• [To do]: Repeat the entries exactly as they are written.

Material shown section start

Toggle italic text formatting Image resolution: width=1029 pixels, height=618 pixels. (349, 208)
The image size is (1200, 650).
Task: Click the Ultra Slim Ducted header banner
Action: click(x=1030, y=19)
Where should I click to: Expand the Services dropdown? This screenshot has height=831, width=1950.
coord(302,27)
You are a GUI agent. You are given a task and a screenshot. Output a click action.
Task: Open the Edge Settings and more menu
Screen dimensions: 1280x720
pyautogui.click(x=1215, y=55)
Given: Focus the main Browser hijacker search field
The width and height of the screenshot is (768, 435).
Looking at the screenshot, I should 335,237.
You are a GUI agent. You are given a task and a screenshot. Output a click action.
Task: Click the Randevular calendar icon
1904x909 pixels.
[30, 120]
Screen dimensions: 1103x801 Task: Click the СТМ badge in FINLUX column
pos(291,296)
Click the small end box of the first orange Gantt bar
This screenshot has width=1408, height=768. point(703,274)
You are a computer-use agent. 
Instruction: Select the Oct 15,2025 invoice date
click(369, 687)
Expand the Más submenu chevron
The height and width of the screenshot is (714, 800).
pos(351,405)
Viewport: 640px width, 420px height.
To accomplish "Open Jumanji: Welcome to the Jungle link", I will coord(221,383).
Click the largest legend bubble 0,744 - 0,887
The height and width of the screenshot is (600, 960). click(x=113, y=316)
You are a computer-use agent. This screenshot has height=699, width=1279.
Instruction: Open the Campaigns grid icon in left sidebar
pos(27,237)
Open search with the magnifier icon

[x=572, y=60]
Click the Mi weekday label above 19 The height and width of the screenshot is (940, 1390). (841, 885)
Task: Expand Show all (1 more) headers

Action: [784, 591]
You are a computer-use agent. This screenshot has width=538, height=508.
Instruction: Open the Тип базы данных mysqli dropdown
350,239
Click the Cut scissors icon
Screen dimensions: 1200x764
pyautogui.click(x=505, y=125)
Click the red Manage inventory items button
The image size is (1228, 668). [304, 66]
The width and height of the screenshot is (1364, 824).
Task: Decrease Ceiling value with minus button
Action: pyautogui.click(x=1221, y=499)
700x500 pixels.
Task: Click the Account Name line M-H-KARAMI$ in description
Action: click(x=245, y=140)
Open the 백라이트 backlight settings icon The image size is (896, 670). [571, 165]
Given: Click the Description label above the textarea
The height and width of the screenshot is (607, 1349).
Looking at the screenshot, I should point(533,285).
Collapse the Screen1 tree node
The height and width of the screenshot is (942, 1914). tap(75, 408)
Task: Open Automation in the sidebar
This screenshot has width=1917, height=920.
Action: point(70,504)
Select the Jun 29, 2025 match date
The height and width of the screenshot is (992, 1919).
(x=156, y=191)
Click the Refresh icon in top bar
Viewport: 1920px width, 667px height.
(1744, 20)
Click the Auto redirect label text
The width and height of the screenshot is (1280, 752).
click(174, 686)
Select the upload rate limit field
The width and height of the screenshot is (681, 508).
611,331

Material shown section end

• [Solution to this exercise]:
Toggle italic text formatting Image resolution: width=1029 pixels, height=618 pixels. (349, 208)
The image size is (1200, 650).
Task: Click the Ultra Slim Ducted header banner
Action: click(x=1030, y=19)
Where should I click to: Expand the Services dropdown? This screenshot has height=831, width=1950.
coord(302,27)
You are a GUI agent. You are given a task and a screenshot. Output a click action.
Task: Open the Edge Settings and more menu
Screen dimensions: 1280x720
pyautogui.click(x=1215, y=55)
Given: Focus the main Browser hijacker search field
The width and height of the screenshot is (768, 435).
Looking at the screenshot, I should 335,237.
You are a GUI agent. You are given a task and a screenshot. Output a click action.
Task: Click the Randevular calendar icon
1904x909 pixels.
[30, 120]
Screen dimensions: 1103x801 Task: Click the СТМ badge in FINLUX column
pos(291,296)
Click the small end box of the first orange Gantt bar
This screenshot has width=1408, height=768. point(703,274)
You are a computer-use agent. 
Instruction: Select the Oct 15,2025 invoice date
click(369, 687)
Expand the Más submenu chevron
The height and width of the screenshot is (714, 800).
pos(351,405)
Viewport: 640px width, 420px height.
To accomplish "Open Jumanji: Welcome to the Jungle link", I will coord(221,383).
Click the largest legend bubble 0,744 - 0,887
The height and width of the screenshot is (600, 960). click(x=113, y=316)
You are a computer-use agent. This screenshot has height=699, width=1279.
Instruction: Open the Campaigns grid icon in left sidebar
pos(27,237)
Open search with the magnifier icon

[x=572, y=60]
Click the Mi weekday label above 19 The height and width of the screenshot is (940, 1390). (841, 885)
Task: Expand Show all (1 more) headers

Action: [784, 591]
You are a computer-use agent. This screenshot has width=538, height=508.
Instruction: Open the Тип базы данных mysqli dropdown
350,239
Click the Cut scissors icon
Screen dimensions: 1200x764
pyautogui.click(x=505, y=125)
Click the red Manage inventory items button
The image size is (1228, 668). [304, 66]
The width and height of the screenshot is (1364, 824).
Task: Decrease Ceiling value with minus button
Action: pyautogui.click(x=1221, y=499)
700x500 pixels.
Task: Click the Account Name line M-H-KARAMI$ in description
Action: click(x=245, y=140)
Open the 백라이트 backlight settings icon The image size is (896, 670). [571, 165]
Given: Click the Description label above the textarea
The height and width of the screenshot is (607, 1349).
Looking at the screenshot, I should point(533,285).
Collapse the Screen1 tree node
The height and width of the screenshot is (942, 1914). tap(75, 408)
Task: Open Automation in the sidebar
This screenshot has width=1917, height=920.
Action: point(70,504)
Select the Jun 29, 2025 match date
The height and width of the screenshot is (992, 1919).
(x=156, y=191)
Click the Refresh icon in top bar
Viewport: 1920px width, 667px height.
(1744, 20)
Click the Auto redirect label text
The width and height of the screenshot is (1280, 752).
click(174, 686)
Select the upload rate limit field
The width and height of the screenshot is (681, 508).
611,331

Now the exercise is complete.